Verifications on AWS with Systems Manager

Following on from Adrian Hornsby’s excellent blog post on Injecting Chaos to Amazon EC2 using AWS System Manager this tutorial will show you how to run a Chaos Toolkit experiment and a Reliability Toolkit verification, using AWS Systems Manager (SSM).

Adrian’s blog post explains what AWS Systems Manager (SSM) is and how to set it up.

AWS EC2 Set up¶

You will need access to an AWS EC2 instance where you can apply some disruption. If you already have an EC2 instance, it’s worth confirming if it already has an SSM agent included.
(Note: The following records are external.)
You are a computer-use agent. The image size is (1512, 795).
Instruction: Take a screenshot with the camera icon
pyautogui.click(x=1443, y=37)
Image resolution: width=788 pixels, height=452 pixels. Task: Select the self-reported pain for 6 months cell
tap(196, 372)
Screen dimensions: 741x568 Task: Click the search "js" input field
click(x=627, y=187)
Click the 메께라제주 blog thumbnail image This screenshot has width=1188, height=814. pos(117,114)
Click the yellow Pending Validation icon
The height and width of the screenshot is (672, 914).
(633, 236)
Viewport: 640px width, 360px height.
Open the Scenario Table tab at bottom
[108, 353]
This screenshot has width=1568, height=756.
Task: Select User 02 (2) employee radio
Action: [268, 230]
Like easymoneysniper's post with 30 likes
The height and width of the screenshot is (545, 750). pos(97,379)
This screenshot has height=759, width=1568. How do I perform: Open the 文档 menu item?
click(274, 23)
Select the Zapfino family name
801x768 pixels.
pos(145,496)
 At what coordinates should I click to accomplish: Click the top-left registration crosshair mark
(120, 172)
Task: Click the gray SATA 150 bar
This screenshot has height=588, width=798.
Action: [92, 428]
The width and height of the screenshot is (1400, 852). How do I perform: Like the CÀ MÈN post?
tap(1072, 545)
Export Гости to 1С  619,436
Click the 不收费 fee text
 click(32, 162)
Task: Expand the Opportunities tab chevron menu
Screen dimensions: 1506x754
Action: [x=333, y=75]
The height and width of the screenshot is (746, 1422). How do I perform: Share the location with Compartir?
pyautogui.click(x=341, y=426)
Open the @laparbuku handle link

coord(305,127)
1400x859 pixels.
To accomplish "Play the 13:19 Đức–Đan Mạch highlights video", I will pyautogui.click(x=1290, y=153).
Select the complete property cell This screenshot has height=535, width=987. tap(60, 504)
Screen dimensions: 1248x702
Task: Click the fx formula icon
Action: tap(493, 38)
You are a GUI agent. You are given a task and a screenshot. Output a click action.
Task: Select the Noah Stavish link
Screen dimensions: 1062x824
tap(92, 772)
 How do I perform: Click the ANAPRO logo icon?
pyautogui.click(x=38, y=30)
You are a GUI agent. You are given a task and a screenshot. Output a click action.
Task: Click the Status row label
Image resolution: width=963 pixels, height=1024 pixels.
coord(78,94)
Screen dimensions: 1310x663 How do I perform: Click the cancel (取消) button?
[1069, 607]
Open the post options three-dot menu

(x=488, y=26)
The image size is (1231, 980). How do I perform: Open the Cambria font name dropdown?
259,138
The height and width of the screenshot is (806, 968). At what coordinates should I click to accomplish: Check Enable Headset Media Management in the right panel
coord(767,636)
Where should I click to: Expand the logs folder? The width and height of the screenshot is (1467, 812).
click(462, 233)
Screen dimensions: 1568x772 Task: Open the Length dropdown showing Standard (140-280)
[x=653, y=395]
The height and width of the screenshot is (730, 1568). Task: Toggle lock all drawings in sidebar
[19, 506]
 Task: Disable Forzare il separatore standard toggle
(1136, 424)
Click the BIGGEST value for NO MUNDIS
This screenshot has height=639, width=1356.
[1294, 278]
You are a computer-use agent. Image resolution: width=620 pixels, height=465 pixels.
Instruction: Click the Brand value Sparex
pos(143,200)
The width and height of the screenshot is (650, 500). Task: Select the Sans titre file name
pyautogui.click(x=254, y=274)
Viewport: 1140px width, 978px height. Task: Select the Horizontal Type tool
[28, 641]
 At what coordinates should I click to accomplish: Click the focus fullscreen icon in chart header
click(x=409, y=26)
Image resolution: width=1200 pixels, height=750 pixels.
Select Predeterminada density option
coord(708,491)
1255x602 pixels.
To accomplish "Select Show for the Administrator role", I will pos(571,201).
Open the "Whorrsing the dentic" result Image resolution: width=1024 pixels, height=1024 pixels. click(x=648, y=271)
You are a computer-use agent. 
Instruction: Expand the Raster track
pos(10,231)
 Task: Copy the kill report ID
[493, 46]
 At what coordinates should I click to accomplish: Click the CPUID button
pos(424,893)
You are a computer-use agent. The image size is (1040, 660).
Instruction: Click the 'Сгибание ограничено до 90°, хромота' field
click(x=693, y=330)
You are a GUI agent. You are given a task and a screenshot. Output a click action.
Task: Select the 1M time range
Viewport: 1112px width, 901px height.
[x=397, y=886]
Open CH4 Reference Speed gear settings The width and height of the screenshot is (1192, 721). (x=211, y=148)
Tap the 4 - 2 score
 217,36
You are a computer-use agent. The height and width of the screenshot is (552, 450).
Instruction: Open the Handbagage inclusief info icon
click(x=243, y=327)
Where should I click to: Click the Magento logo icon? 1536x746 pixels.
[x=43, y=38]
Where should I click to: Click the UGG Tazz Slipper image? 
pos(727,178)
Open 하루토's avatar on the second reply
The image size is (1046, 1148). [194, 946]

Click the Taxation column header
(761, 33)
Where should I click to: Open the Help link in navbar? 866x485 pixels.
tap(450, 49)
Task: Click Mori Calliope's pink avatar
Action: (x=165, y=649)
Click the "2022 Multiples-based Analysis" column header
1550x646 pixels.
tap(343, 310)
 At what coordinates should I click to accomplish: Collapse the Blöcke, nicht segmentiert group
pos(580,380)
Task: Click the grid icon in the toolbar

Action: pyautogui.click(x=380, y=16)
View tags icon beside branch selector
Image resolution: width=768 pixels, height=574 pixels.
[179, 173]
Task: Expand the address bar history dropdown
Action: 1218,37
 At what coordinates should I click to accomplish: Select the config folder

SSM Agent is installed, by default, on Amazon Linux base AMIs dated 2017.09 and later. SSM Agent is also installed, by default, on Amazon Linux 2, Ubuntu Server 16.04, and Ubuntu Server 18.04 LTS AMIs. If it is not included you can install the SSM agent manually

If you don’t have a suitable EC2 instance available you can create an EC2 Web server with Flask using this useful guide. This should get you to the point where you have an EC2 instance up and running that would respond to an HTTP request.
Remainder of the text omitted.